Spectre, who had been standing on the edge of the group like a ghost, finally spoke. "The longer we stay, the fewer doors stay open."
Rosh frowned. "We know that, Spectre."
"No," Spectre said, shaking his head. "It's becoming measurable. Every decision we make reduces the possibilities. Every minute we wait makes the outcome easier for the system to predict."
Keisha leaned in. "Predict for who?"
"For whatever is running this," Spectre said.
Arie watched him closely. "You've seen this before. This kind of setup."
Spectre went silent for a moment. "Yes."
"And you didn't think that was worth a mention?" Rosh snapped.
"It wasn't relevant until now," Spectre said, his expression as unreadable as ever.
Arie turned away from the argument and looked back at the edge of the village. The path where the villager had disappeared was still gone, but a new one had opened up a few yards away. It was subtle, but it was clearly a route.
"There," Arie said.
The others followed his gaze.
"That definitely wasn't there ten minutes ago," Demi noted.
"You're telling me that thing just closed one door and opened another?" Rosh asked.
"Yes."
"Why?" Keisha asked.
Arie didn't look away from the new trail. "Because it wants to see if we're smart enough to follow it."
The weight of it settled over them. They weren't just being tested; they were being steered.

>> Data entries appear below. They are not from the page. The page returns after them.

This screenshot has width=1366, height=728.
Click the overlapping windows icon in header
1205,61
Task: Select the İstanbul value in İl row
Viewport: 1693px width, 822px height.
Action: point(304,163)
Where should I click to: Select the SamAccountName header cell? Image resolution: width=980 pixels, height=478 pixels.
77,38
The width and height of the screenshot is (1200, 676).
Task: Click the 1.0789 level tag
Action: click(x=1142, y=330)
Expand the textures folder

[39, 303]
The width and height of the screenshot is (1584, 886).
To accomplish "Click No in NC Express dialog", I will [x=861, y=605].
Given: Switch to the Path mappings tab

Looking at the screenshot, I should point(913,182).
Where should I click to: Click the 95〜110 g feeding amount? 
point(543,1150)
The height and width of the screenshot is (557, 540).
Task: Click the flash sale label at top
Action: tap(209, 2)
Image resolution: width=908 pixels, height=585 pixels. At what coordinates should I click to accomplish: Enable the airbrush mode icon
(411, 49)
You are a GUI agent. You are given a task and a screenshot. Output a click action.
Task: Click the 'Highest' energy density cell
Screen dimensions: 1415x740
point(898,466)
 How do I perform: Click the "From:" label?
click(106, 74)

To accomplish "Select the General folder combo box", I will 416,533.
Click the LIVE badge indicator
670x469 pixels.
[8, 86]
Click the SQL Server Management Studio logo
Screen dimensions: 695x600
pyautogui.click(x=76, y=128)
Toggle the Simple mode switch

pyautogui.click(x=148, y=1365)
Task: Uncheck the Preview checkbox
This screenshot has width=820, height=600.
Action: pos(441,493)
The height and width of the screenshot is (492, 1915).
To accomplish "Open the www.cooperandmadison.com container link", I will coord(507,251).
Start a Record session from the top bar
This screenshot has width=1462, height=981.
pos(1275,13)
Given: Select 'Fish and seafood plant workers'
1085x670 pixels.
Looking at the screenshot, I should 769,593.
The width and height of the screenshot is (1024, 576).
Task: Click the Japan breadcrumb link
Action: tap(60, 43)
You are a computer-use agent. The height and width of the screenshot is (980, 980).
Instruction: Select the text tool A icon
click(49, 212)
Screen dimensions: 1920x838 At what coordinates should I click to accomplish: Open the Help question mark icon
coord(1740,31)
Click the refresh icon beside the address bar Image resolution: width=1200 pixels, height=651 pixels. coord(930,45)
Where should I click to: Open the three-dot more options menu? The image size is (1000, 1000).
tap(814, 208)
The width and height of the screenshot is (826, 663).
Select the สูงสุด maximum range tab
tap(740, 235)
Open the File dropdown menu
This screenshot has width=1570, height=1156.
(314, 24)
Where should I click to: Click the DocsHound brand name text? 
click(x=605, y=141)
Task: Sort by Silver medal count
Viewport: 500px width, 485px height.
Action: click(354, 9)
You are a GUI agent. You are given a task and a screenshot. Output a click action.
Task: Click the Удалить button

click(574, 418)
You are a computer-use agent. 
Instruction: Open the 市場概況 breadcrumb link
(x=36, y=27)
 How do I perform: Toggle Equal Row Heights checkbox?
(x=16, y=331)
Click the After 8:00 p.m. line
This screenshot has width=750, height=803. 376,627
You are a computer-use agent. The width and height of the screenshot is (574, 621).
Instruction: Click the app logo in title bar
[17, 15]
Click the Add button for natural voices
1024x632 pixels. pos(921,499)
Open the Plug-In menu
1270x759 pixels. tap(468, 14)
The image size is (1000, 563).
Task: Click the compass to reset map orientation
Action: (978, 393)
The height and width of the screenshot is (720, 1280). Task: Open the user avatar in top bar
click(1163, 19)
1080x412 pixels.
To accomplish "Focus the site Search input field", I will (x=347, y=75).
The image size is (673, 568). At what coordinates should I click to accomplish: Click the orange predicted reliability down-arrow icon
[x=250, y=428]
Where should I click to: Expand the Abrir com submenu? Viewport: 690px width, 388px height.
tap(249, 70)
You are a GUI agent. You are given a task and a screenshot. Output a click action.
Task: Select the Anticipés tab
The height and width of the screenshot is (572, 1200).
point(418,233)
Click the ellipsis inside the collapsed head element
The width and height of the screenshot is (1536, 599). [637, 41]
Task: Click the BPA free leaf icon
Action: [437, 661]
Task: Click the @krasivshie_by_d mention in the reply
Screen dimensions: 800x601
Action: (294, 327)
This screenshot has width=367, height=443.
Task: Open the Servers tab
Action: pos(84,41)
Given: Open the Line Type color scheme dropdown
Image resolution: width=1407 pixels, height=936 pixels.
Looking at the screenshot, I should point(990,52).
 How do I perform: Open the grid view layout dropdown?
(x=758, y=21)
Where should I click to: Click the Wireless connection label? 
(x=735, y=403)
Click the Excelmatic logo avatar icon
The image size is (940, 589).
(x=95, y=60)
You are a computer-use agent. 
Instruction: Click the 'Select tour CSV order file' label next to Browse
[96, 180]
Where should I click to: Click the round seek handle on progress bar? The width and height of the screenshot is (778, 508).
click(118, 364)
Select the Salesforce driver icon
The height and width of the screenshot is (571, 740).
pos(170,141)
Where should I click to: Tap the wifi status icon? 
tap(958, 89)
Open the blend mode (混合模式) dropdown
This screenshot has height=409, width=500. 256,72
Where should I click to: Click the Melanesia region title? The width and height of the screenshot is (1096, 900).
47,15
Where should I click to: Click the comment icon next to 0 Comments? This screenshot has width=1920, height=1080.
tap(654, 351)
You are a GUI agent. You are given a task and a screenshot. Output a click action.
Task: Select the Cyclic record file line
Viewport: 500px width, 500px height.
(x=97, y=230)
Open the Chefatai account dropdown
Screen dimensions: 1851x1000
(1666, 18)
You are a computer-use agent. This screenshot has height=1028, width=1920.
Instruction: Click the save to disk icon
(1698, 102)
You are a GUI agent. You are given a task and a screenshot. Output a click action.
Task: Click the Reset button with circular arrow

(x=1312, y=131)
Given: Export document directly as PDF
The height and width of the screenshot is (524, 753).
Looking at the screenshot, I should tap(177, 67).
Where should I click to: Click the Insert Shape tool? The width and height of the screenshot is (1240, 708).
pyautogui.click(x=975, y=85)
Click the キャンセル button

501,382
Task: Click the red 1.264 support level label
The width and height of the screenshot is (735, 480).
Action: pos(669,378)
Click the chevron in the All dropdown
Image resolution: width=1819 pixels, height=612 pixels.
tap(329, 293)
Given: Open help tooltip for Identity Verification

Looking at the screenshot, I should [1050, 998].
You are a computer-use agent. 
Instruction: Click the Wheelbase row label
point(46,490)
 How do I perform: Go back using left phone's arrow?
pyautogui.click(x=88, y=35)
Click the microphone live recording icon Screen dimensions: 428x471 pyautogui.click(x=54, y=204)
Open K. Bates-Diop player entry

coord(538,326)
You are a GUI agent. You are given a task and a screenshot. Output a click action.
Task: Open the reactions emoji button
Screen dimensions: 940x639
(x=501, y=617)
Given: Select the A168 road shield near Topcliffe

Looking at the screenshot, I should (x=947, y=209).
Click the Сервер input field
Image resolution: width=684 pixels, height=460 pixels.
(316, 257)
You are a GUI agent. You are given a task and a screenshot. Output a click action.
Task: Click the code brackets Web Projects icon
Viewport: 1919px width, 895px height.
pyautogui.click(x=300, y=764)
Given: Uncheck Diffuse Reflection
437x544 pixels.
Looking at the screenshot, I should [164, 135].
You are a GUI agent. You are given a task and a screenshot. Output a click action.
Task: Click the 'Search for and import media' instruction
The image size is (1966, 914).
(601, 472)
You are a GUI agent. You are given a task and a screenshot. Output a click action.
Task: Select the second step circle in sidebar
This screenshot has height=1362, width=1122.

"Alright," Demi said, exhaling slowly. "Then we stop treating this like a disaster and start treating it like a trap with a purpose."
Rosh looked at the village, then at the path. "So… what now?"
Arie stepped forward. "We find out where it leads."
He didn't hesitate. He started walking toward the new exit. Behind him, the village looked small—a fragile, breaking thing. Keisha stood still for a second before following him, and Rosh, after one last look at the people they were leaving behind, joined them.
Spectre was the last to move. He paused at the boundary, looking back not at the village, but at the horizon where the figure stood. Then, he stepped onto the path.
The moment Arie crossed the line, he felt the world shift again. It wasn't a physical change, but the village behind them suddenly felt… distant. Not in miles, but in importance. Like a memory that was already starting to fade.
Arie didn't look back. He realized now that the trial wasn't just about surviving the waves. It was about seeing what they were willing to leave behind to get to the end.